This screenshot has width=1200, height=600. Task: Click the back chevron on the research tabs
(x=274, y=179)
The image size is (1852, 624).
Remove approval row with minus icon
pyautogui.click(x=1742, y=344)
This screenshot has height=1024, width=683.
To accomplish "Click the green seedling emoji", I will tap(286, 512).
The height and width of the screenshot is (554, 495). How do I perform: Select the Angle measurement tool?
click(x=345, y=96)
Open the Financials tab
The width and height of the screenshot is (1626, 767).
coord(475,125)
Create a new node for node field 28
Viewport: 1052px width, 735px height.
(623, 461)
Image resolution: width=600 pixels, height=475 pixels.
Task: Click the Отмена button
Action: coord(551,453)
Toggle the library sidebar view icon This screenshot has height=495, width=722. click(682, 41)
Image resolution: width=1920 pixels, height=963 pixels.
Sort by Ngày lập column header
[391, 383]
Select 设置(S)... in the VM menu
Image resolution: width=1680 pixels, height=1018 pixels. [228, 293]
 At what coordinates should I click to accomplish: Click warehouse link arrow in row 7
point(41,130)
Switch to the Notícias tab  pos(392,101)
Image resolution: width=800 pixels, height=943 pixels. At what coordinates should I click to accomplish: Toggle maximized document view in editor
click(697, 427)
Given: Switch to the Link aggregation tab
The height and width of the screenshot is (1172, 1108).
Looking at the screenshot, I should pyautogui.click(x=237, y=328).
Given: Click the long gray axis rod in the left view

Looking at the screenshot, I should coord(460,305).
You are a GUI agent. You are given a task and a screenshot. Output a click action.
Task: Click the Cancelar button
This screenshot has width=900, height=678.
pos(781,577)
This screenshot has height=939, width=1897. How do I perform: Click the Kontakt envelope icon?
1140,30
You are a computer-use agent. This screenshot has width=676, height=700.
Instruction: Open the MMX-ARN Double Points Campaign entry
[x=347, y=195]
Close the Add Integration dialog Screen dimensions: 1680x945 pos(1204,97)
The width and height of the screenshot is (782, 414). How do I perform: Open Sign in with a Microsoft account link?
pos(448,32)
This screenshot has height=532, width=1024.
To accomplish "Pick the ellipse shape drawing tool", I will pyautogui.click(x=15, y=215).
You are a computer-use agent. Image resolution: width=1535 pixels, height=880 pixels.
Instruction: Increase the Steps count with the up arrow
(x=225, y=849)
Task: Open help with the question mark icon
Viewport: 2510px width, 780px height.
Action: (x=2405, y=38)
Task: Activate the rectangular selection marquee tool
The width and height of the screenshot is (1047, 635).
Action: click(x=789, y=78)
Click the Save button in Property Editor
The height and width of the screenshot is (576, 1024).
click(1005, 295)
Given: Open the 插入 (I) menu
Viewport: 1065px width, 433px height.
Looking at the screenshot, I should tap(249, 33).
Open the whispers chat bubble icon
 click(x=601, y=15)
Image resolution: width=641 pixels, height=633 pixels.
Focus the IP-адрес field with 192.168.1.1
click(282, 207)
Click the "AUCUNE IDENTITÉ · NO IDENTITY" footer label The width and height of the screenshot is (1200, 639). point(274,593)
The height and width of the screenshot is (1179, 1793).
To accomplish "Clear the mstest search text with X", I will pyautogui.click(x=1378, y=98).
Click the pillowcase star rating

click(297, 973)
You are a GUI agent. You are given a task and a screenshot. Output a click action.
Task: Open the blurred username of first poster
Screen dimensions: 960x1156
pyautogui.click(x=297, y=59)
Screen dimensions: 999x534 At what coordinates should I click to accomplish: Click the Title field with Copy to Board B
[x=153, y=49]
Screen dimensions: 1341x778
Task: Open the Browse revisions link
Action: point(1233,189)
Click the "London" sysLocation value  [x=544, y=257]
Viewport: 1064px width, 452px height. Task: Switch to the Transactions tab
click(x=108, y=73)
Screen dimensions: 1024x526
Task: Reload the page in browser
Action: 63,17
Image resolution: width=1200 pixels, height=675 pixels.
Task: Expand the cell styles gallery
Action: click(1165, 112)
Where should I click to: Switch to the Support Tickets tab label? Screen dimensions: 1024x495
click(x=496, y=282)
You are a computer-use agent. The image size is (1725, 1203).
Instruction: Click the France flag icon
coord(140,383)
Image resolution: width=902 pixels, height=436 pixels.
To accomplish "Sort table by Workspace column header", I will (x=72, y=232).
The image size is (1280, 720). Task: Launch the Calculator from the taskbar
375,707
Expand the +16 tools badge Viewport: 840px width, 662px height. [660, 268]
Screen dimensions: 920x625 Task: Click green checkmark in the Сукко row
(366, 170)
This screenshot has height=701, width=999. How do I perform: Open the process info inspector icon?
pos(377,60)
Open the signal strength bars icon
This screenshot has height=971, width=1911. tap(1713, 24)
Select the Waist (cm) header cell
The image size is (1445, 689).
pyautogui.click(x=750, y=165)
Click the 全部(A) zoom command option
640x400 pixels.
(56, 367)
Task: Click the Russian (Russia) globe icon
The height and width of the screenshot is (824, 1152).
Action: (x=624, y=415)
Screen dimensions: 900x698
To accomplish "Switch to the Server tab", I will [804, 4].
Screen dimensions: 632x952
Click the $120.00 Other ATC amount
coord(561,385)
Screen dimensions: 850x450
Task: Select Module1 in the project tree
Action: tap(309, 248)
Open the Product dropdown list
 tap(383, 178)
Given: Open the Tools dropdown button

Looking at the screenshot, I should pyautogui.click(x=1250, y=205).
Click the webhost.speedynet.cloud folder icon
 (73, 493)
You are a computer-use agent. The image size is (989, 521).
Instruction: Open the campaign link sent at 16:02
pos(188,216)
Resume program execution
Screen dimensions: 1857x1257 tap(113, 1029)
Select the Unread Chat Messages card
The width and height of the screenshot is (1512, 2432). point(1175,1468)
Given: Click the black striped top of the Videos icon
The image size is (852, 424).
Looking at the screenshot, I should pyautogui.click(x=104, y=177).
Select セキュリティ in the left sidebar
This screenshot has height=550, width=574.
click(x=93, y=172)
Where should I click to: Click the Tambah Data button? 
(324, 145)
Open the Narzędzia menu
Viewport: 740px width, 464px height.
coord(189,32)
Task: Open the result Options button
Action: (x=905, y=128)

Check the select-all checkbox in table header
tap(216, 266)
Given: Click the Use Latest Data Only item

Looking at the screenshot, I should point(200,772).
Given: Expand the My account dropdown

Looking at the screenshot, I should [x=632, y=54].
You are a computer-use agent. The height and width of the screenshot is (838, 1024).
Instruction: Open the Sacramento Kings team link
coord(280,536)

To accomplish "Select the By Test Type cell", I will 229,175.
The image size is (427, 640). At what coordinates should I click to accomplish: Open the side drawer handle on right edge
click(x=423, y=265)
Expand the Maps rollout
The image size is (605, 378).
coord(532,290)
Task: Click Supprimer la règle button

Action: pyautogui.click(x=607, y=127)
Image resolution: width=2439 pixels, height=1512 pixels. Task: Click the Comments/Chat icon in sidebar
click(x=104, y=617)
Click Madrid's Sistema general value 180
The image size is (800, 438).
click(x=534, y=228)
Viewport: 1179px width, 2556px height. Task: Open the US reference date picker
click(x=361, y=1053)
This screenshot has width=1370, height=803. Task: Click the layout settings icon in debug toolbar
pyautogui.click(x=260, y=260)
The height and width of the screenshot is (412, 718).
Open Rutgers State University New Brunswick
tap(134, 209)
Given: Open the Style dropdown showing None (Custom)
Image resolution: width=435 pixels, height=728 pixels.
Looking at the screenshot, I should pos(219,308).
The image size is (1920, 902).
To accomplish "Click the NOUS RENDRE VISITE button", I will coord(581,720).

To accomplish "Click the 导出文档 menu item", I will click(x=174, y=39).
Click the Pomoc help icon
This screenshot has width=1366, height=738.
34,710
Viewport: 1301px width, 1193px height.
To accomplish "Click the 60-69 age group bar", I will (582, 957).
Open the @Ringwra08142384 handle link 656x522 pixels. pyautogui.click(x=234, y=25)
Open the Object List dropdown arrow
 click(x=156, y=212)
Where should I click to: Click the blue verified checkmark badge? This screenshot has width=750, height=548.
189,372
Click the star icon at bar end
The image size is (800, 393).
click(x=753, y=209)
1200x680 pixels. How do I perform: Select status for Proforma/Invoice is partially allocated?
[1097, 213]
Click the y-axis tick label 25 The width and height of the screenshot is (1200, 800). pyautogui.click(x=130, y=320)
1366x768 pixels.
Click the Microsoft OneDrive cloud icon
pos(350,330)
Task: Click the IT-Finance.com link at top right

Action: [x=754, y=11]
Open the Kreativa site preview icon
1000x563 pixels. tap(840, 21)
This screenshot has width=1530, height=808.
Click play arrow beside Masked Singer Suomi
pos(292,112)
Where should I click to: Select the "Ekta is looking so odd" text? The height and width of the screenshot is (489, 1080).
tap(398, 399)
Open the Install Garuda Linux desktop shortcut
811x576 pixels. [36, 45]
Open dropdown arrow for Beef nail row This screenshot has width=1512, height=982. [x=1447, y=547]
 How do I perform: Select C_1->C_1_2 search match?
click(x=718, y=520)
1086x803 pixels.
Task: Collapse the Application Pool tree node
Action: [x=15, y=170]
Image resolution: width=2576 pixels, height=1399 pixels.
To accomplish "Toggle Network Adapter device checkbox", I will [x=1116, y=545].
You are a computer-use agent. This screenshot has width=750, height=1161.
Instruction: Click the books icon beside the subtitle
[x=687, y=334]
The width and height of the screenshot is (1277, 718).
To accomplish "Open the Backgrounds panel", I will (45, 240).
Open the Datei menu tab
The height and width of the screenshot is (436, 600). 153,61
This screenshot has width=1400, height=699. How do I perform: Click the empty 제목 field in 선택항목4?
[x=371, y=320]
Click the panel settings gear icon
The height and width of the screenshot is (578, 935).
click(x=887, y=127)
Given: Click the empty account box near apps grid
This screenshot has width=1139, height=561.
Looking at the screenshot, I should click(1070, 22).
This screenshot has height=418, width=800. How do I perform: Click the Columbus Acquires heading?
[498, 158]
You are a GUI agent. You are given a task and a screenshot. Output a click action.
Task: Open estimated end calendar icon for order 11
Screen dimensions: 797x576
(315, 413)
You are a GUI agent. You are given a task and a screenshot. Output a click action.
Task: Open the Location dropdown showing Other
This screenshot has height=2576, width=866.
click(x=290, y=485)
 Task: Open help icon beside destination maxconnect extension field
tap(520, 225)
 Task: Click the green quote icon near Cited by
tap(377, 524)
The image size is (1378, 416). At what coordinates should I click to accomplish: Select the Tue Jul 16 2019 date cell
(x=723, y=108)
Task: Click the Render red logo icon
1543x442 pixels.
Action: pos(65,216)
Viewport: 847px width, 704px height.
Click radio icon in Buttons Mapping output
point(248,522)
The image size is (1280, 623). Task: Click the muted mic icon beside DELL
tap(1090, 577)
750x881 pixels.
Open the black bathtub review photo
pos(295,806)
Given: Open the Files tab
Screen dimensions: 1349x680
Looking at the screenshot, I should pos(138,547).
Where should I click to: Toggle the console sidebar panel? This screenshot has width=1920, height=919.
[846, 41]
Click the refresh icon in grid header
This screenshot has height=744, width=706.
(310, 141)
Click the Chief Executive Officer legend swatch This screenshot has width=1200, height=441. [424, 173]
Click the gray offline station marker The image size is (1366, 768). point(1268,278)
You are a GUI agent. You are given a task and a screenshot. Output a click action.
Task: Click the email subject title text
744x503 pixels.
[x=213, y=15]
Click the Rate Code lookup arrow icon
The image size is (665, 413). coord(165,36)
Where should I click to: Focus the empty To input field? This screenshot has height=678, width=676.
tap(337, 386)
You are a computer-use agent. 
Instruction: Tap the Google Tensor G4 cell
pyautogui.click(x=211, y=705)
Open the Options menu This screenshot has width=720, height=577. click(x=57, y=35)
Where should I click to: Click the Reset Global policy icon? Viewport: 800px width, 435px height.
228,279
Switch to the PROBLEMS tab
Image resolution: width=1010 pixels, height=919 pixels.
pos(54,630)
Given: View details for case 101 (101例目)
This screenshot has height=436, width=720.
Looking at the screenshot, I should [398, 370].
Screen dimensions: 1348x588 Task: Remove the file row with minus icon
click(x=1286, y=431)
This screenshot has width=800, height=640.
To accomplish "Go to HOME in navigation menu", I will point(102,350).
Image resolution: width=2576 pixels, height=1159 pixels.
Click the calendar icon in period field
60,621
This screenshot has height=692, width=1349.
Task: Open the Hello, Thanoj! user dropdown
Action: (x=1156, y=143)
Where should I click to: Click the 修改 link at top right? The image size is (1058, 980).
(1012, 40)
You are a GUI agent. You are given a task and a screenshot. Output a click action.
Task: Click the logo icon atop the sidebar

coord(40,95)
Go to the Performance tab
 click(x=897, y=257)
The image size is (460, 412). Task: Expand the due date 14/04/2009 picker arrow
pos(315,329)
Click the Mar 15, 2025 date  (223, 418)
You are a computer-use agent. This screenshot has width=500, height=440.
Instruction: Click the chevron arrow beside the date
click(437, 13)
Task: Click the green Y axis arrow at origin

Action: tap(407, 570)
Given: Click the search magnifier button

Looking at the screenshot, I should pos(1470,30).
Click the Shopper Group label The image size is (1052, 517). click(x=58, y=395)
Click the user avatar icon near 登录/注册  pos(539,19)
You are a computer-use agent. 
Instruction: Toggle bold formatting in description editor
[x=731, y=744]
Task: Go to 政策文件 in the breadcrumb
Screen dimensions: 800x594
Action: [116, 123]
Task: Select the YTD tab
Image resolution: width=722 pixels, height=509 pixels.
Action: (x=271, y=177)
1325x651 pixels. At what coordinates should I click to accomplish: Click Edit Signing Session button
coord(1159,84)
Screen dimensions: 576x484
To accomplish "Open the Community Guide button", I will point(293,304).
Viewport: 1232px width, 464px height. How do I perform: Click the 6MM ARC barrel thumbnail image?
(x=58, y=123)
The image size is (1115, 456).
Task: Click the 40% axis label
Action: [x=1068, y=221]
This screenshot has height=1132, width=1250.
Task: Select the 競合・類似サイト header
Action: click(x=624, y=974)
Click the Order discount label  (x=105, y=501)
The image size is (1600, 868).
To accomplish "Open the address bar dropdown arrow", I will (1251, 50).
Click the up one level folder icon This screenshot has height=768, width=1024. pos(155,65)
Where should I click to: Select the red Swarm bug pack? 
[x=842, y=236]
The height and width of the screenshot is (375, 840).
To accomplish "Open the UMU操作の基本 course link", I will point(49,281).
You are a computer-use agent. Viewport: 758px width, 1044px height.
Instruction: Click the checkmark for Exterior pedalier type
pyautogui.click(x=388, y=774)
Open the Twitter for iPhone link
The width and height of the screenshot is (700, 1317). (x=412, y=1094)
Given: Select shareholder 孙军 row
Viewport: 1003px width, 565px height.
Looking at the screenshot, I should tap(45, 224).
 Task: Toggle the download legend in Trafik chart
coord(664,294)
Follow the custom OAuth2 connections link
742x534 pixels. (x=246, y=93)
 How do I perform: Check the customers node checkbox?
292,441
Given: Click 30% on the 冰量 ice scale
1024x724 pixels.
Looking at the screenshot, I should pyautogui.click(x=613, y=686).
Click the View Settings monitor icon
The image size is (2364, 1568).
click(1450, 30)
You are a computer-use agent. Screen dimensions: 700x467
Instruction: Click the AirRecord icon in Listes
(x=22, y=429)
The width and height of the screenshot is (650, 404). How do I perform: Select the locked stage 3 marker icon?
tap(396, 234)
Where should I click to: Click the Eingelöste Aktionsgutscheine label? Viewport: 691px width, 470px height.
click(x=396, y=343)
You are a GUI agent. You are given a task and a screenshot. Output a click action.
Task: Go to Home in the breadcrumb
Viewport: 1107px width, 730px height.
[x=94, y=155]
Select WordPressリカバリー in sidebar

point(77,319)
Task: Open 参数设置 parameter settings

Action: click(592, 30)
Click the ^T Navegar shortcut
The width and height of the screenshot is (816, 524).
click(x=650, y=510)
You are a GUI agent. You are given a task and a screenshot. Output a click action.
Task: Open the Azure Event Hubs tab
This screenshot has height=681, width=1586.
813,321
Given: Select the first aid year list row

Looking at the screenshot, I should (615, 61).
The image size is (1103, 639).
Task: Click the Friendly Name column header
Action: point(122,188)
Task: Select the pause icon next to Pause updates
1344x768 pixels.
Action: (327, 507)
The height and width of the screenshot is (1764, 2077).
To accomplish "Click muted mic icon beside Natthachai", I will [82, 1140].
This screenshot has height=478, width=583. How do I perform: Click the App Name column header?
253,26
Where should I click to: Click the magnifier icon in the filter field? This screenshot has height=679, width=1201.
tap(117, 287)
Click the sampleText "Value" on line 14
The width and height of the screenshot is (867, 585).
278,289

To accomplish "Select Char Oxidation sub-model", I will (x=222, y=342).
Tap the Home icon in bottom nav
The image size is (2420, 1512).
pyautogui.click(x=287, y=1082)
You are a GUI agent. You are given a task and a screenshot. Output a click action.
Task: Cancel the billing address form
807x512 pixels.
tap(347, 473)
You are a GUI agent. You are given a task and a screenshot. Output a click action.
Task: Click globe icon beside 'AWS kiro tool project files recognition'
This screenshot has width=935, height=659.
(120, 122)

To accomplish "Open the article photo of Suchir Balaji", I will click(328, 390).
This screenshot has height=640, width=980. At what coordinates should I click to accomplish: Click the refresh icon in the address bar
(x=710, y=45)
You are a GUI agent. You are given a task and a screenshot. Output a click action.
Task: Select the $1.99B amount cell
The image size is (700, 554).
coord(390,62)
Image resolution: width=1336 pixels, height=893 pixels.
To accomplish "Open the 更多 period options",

—————

Return all lines of the material above in which "globe" occurs.

Task: Click the Russian (Russia) globe icon
Task: Click globe icon beside 'AWS kiro tool project files recognition'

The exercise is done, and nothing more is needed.